- Z jednej strony jest mi strasznie przykro, że ten projekt upada dlatego, że pracowaliśmy w grupie fantastycznych osób, z ponad przeciętnie zdolnymi dziećmi z całego regionu. My jesteśmy w specyficznej sytuacji, bo do wielkiej akademii, do wielkich klubów mamy bardzo daleko, 100 km do Poznania, następne 160 do Szczecina.
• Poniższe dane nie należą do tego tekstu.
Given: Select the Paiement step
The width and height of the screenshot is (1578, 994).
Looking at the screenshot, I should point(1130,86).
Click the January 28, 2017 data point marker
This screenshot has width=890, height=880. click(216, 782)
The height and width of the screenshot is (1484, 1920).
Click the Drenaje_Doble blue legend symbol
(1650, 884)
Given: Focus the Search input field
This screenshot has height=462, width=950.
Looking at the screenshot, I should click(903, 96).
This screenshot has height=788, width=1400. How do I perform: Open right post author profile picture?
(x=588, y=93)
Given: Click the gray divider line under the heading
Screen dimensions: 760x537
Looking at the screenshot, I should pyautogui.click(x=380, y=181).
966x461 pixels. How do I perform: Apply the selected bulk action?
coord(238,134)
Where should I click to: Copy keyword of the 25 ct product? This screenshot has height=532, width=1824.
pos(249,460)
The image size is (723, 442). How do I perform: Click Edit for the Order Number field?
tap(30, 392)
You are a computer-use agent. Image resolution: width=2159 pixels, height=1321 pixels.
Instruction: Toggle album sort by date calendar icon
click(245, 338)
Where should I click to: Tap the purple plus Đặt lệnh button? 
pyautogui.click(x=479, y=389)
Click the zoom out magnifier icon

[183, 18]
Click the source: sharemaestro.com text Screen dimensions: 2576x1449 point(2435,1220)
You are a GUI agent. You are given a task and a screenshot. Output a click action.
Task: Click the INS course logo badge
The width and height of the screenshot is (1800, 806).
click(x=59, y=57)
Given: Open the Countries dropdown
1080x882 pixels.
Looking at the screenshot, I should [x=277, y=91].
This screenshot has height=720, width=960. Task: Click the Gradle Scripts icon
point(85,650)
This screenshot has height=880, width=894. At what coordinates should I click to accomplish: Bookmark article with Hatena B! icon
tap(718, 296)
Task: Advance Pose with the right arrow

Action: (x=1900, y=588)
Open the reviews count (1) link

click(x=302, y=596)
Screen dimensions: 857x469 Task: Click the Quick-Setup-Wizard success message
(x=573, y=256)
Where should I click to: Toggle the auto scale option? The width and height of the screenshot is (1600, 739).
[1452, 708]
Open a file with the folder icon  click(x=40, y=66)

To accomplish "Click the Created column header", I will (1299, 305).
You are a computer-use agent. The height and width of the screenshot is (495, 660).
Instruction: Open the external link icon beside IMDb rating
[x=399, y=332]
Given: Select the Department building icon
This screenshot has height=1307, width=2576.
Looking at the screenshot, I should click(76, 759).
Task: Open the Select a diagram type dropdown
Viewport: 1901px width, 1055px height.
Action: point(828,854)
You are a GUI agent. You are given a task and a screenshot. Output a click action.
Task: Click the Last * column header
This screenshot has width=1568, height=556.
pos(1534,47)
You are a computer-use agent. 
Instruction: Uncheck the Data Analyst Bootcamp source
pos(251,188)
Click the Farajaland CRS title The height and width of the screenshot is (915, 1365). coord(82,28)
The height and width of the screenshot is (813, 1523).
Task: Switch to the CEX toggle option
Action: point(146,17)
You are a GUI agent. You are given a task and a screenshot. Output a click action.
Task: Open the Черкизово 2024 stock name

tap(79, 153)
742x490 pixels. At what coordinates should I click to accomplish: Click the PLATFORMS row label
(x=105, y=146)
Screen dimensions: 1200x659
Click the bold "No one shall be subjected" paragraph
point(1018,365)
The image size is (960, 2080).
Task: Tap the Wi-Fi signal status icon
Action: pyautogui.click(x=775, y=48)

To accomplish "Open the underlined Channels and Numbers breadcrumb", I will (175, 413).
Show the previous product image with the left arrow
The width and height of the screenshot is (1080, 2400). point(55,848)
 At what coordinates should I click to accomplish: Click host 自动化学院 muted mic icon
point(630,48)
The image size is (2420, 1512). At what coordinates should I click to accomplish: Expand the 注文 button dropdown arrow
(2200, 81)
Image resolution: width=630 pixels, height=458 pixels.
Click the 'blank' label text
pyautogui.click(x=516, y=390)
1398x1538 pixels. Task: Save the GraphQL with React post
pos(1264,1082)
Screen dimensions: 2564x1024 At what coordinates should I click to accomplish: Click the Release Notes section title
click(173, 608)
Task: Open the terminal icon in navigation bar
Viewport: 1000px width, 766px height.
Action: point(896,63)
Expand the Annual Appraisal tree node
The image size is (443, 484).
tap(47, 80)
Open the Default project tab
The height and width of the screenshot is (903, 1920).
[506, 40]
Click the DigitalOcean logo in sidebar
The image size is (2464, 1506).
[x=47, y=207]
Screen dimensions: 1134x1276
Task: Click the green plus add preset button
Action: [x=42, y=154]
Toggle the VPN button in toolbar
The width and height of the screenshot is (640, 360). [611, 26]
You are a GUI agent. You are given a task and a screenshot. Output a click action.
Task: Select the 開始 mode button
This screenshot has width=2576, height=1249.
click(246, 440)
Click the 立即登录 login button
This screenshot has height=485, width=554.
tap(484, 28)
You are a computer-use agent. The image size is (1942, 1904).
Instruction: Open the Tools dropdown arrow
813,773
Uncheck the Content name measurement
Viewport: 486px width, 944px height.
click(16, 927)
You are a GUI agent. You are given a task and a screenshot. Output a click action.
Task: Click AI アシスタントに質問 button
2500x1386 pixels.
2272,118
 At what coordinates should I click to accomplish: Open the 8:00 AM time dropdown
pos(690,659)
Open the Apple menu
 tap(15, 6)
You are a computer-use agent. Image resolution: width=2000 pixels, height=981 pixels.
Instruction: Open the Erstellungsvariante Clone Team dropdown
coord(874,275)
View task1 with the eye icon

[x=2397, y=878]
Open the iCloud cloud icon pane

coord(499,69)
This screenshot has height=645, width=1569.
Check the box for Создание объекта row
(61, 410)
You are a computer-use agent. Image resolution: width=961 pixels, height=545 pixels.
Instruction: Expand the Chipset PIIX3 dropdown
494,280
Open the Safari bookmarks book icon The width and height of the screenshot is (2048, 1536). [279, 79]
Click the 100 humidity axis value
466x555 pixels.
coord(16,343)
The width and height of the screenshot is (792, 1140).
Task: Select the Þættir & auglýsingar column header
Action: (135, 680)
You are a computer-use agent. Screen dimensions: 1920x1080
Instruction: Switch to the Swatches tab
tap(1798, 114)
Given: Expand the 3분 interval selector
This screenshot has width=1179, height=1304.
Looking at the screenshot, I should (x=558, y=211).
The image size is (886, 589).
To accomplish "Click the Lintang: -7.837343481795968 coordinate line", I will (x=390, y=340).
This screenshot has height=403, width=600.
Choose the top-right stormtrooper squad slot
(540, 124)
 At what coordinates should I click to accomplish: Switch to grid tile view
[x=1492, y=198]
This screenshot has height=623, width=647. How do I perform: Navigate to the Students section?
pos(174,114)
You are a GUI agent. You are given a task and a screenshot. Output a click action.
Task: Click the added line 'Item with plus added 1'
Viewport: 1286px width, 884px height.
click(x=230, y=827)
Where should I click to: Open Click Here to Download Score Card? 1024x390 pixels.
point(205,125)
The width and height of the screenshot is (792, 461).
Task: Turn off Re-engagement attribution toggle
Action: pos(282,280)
Nasze dzieci są w bardzo trudnej sytuacji, jeżeli chodzi o dostępność takiego treningu na najwyższym poziomie, w związku z tym ten projekt był najbardziej do nas skierowany, trafiony i docelowy - mówi Tomasz Kowalski, trener koordynator Akademii Młodych Orłów w Pile.
Projekt największą rolę odgrywał właśnie w mniejszych ośrodkach, takich jak Piła i dawał możliwość profesjonalnych treningów dla dzieci z mniej zamożnych rodzin i zebranie w jednym miejscu wszystkich najzdolniejszych piłkarzy z regionu.
Zajęcia formalnie odbywać się będą do końca czerwca, ale w związku z panującą pandemią koronawirusa treningi są obecnie wstrzymane. Tomasz Kowalski ma jednak plan, aby w Pile kontynuować w podobnej formie treningi, ale już nie jako Akademia Młodych Orłów, ale pod egidą Klubu Piłkarskiego Piła.